Convergent Evolution of Effector Protease Recognition by Arabidopsis and Barley.

The Pseudomonas syringae cysteine protease AvrPphB activates the Arabidopsis resistance protein RPS5 by cleaving a second host protein, PBS1. AvrPphB induces defense responses in other plant species, but the genes and mechanisms mediating AvrPphB recognition in those species have not been defined. Here, we show that AvrPphB induces defense responses in diverse barley cultivars. We also show that barley contains two PBS1 orthologs, that their products are cleaved by AvrPphB, and that the barley AvrPphB response maps to a single locus containing a nucleotide-binding leucine-rich repeat (NLR) gene, which we termed AvrPphB Response 1 (Pbr1). Transient coexpression of PBR1 with wild-type AvrPphB but not with a protease inactive mutant triggered defense responses, indicating that PBR1 detects AvrPphB protease activity. Additionally, PBR1 coimmunoprecipitated with barley and Nicotiana benthamiana PBS1 proteins, suggesting mechanistic similarity to detection by RPS5. Lastly, we determined that wheat cultivars also recognize AvrPphB protease activity and contain two putative Pbr1 orthologs. Phylogenetic analyses showed, however, that Pbr1 is not orthologous to RPS5. Our results indicate that the ability to recognize AvrPphB evolved convergently and imply that selection to guard PBS1-like proteins occurs across species. Also, these results suggest that PBS1-based decoys may be used to engineer protease effector recognition-based resistance in barley and wheat.

A Confounding Effect of Bacterial Titer in a Type III Delivery-Based Assay of Eukaryotic Effector Function.

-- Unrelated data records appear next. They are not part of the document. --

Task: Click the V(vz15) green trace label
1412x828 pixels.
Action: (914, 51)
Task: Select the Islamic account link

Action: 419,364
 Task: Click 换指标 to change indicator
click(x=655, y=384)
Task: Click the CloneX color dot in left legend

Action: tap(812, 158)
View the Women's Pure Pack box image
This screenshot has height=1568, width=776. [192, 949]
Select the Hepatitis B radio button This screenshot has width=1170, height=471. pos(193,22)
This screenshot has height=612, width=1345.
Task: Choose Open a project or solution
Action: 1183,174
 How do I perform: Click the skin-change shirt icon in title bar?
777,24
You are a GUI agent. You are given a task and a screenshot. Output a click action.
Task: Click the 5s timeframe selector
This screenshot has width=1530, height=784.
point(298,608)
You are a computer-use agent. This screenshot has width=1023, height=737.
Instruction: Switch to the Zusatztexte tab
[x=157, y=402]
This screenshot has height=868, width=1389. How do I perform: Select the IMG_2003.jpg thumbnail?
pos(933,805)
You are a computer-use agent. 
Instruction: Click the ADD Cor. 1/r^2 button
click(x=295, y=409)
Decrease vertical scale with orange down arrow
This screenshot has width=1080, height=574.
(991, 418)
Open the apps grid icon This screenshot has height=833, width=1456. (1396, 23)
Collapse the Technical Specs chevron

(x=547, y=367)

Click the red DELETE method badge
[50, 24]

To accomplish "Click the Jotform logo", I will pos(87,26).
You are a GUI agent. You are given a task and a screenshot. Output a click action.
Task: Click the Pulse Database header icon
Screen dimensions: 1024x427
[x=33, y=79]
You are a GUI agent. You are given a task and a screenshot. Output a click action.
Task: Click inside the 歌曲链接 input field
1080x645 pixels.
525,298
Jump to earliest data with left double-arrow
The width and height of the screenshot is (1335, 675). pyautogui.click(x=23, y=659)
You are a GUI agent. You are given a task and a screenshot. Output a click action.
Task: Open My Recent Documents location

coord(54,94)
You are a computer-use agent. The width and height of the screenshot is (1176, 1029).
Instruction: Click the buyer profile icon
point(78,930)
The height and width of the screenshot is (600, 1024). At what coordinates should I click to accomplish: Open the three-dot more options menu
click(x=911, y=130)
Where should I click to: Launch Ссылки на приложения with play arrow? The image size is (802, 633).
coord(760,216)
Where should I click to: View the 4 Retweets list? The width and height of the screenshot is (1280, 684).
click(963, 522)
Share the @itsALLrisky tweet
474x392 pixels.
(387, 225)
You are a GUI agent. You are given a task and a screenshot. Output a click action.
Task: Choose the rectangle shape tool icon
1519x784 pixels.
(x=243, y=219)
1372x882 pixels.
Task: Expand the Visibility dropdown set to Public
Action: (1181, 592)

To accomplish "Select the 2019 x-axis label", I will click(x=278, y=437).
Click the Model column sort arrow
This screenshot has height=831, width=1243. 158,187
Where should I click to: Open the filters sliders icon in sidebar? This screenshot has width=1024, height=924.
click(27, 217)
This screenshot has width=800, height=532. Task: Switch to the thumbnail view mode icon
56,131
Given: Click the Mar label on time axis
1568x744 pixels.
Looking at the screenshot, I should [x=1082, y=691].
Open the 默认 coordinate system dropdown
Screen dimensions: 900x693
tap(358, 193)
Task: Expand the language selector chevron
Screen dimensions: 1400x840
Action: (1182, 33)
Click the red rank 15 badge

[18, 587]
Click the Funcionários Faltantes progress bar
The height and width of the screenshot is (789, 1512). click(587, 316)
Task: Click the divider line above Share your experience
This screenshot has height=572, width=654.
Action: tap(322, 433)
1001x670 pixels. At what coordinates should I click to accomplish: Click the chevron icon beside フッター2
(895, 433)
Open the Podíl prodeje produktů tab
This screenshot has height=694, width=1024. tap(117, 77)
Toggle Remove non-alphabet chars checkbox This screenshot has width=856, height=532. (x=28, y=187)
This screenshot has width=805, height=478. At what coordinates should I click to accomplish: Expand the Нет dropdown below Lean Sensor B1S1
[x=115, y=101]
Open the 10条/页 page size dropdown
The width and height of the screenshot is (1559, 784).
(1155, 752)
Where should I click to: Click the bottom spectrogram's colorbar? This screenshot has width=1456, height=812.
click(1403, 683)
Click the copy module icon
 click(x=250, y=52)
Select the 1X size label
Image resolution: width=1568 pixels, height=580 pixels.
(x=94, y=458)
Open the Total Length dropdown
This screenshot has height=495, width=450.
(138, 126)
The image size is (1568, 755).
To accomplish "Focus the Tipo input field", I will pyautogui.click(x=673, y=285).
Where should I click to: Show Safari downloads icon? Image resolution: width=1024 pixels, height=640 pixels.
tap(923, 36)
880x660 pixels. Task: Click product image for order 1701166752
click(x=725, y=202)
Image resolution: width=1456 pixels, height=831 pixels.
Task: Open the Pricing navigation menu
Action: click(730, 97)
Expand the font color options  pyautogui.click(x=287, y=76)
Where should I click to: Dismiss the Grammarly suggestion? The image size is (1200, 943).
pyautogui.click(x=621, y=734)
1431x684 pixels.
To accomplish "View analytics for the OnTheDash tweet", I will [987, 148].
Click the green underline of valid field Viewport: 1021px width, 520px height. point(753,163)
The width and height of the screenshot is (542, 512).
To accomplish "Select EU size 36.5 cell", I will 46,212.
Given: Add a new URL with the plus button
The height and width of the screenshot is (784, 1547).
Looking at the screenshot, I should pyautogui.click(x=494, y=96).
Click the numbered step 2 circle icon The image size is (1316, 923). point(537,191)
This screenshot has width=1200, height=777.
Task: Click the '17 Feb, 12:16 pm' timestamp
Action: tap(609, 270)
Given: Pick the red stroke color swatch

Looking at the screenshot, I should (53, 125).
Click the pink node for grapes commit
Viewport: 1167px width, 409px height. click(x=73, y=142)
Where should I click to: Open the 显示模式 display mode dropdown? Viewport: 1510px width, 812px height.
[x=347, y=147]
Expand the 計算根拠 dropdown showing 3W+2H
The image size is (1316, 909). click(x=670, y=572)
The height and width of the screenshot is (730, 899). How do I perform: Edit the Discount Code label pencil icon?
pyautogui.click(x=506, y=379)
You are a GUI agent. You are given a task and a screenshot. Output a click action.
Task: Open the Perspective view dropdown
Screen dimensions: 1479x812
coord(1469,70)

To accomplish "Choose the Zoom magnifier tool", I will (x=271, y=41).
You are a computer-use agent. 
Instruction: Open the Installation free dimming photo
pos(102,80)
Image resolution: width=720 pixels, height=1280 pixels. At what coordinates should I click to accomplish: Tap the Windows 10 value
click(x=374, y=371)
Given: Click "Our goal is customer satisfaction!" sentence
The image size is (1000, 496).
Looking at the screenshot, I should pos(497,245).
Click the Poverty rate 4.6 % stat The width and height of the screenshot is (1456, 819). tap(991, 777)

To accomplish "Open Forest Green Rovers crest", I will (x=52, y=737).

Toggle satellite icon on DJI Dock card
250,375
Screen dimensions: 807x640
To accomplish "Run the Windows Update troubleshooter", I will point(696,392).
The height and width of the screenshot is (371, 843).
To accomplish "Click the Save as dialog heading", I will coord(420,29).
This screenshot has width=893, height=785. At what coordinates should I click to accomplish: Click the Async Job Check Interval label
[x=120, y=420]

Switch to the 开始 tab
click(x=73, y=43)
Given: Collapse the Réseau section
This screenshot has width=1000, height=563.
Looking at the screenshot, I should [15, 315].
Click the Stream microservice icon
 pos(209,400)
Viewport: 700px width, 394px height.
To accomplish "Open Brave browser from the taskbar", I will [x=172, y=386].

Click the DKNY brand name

This letter describes a newly discovered confounding effect of bacterial titer in a previously published type III delivery-based assay of the fungal effector BEC1019. The original publication (Whigham et al. 2015) has been retracted as a consequence of this discovery. Here, we tabulate the affected and unaffected figures and conclusions in the original publication and briefly reflect on potential pitfalls to bear in mind when designing experiments that use bacterial type III secretion to characterize eukaryotic effectors.

Extracellular Vesicles Isolated from the Leaf Apoplast Carry Stress-Response Proteins.

Exosomes are extracellular vesicles (EVs) that play a central role in intercellular signaling in mammals by transporting proteins and small RNAs. Plants are also known to produce EVs, particularly in response to pathogen infection. The contents of plant EVs have not been analyzed, however, and their function is unknown. Here, we describe a method for purifying EVs from the apoplastic fluids of Arabidopsis (Arabidopsis thaliana) leaves. Proteomic analyses of these EVs revealed that they are highly enriched in proteins involved in biotic and abiotic stress responses. Consistent with this finding, EV secretion was enhanced in plants infected with Pseudomonas syringae and in response to treatment with salicylic acid. These findings suggest that EVs may represent an important component of plant immune responses.